[Pointing records for text and elements]
** Start **

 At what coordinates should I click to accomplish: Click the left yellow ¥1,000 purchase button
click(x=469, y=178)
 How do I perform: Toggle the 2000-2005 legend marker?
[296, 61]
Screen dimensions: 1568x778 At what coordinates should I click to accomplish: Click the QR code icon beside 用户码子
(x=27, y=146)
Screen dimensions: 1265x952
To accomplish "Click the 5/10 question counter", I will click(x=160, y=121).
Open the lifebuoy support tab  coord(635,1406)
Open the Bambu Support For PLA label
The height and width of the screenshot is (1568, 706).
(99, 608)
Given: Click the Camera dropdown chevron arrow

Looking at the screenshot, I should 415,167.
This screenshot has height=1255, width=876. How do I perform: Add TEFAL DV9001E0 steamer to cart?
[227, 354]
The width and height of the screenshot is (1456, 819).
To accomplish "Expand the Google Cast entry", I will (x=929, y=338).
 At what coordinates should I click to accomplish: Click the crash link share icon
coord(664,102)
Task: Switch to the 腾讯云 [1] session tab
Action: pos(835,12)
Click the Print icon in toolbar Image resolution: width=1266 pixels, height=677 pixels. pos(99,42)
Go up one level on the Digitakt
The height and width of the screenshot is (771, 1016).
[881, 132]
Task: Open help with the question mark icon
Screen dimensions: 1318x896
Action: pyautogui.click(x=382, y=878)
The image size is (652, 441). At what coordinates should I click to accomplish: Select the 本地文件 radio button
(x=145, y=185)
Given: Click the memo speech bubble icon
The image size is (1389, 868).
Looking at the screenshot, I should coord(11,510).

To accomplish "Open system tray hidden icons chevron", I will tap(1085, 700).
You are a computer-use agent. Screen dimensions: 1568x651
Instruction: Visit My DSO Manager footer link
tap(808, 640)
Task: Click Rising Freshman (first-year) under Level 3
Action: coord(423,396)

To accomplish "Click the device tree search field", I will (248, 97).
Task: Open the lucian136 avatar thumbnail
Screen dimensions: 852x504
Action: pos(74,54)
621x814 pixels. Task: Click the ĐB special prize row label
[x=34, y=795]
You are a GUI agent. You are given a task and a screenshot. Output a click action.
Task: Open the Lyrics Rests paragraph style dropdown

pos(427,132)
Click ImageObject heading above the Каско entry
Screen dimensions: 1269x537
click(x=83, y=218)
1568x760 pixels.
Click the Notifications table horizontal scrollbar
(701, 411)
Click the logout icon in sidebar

** End **

→ **The task**:
Convert the lines into a Markdown table with a Row column for the row number and a Line column for the line, and omit blank lines. Begin at the line that contains "You are a computer-use" and stop after the line that contains "pos(427,132)".

→ **Worked solution**:
| Row | Line |
|---|---|
| 1 | You are a computer-use agent. Screen dimensions: 1568x651 |
| 2 | Instruction: Visit My DSO Manager footer link |
| 3 | tap(808, 640) |
| 4 | Task: Click Rising Freshman (first-year) under Level 3 |
| 5 | Action: coord(423,396) |
| 6 | To accomplish "Click the device tree search field", I will (248, 97). |
| 7 | Task: Open the lucian136 avatar thumbnail |
| 8 | Screen dimensions: 852x504 |
| 9 | Action: pos(74,54) |
| 10 | 621x814 pixels. Task: Click the ĐB special prize row label |
| 11 | [x=34, y=795] |
| 12 | You are a GUI agent. You are given a task and a screenshot. Output a click action. |
| 13 | Task: Open the Lyrics Rests paragraph style dropdown |
| 14 | pos(427,132) |